Complex Involvement of Interleukin-26 in Bacterial Lung Infection.

ABSTRACT

Pneumonia is a global cause of mortality, and this provides a strong incentive to improve the mechanistic understanding of innate immune responses in the lungs. Here, we characterized the involvement of the cytokine interleukin (IL)-26 in bacterial lung infection. We observed markedly increased concentrations of IL-26 in lower airway samples from patients with bacterial pneumonia and these correlated with blood neutrophil concentrations. Moreover, pathogen-associated molecular patterns (PAMPs) from both Gram-negative and -positive bacteria increased extracellular IL-26 concentrations in conditioned media from human models of alveolar epithelial cells, macrophages, and neutrophils in vitro.

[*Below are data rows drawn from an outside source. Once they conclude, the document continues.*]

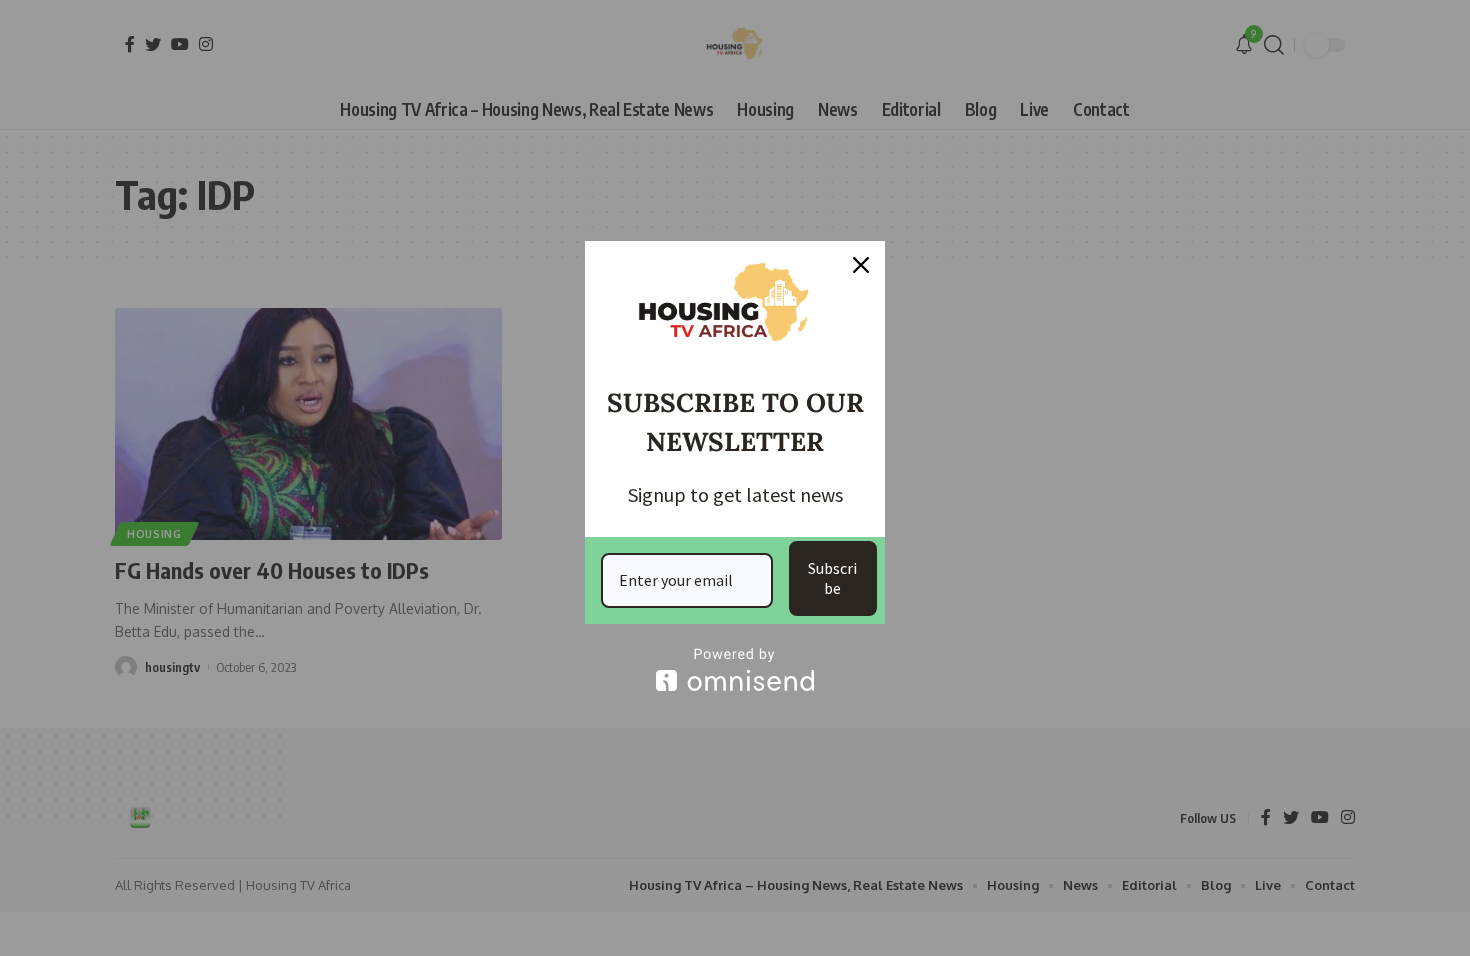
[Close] (861, 265)
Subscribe (832, 577)
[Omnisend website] (735, 669)
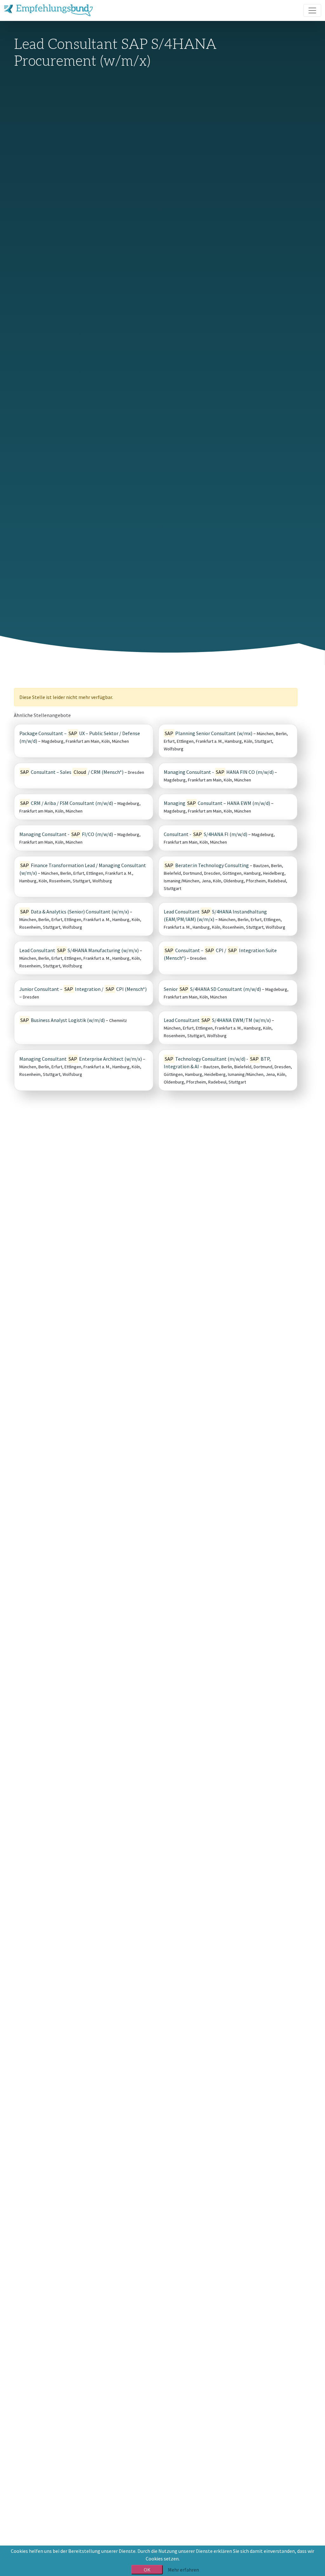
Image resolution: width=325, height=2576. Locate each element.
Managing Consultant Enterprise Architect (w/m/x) (80, 1059)
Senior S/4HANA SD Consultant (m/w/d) (212, 989)
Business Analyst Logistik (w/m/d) (62, 1020)
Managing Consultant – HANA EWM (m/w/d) (217, 803)
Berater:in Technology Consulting (207, 865)
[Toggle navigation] (312, 10)
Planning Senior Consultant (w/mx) (208, 733)
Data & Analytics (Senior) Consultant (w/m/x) (74, 911)
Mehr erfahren (183, 2569)
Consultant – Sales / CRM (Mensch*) (71, 772)
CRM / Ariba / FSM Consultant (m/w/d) (66, 803)
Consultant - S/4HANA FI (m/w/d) (205, 834)
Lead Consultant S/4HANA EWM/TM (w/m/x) (217, 1020)
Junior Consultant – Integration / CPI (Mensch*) (83, 989)
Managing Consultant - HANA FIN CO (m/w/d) (219, 772)
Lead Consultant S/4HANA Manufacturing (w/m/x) (79, 950)
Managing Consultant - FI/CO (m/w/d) (66, 834)
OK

Stimulation with IL-26 inhibited the inherent release of neutrophil elastase and myeloperoxidase in unexposed neutrophils. This stimulation also inhibited the expression of activity makers in neutrophils exposed to Klebsiella pneumoniae. In addition, priming of human lung tissue ex vivo with exogenous IL-26 potentiated the endotoxin-induced increase in mRNA for other cytokines involved in the innate immune response, including the master Th17-regulator IL-23 and the archetype inhibitory cytokine IL-10. Finally, neutralization of endogenous IL-26 clearly increased the growth of Klebsiella pneumoniae in the macrophage culture. These findings suggest that IL-26 is involved in bacterial lung infection in a complex manner, by modulating critical aspects of innate immune responses locally and systemically in a seemingly purposeful manner and by contributing to the killing of bacteria in a way that resembles an antimicrobial peptide. Thus, IL-26 displays both diagnostic and therapeutic potential in pneumonia and deserves to be further evaluated in these respects.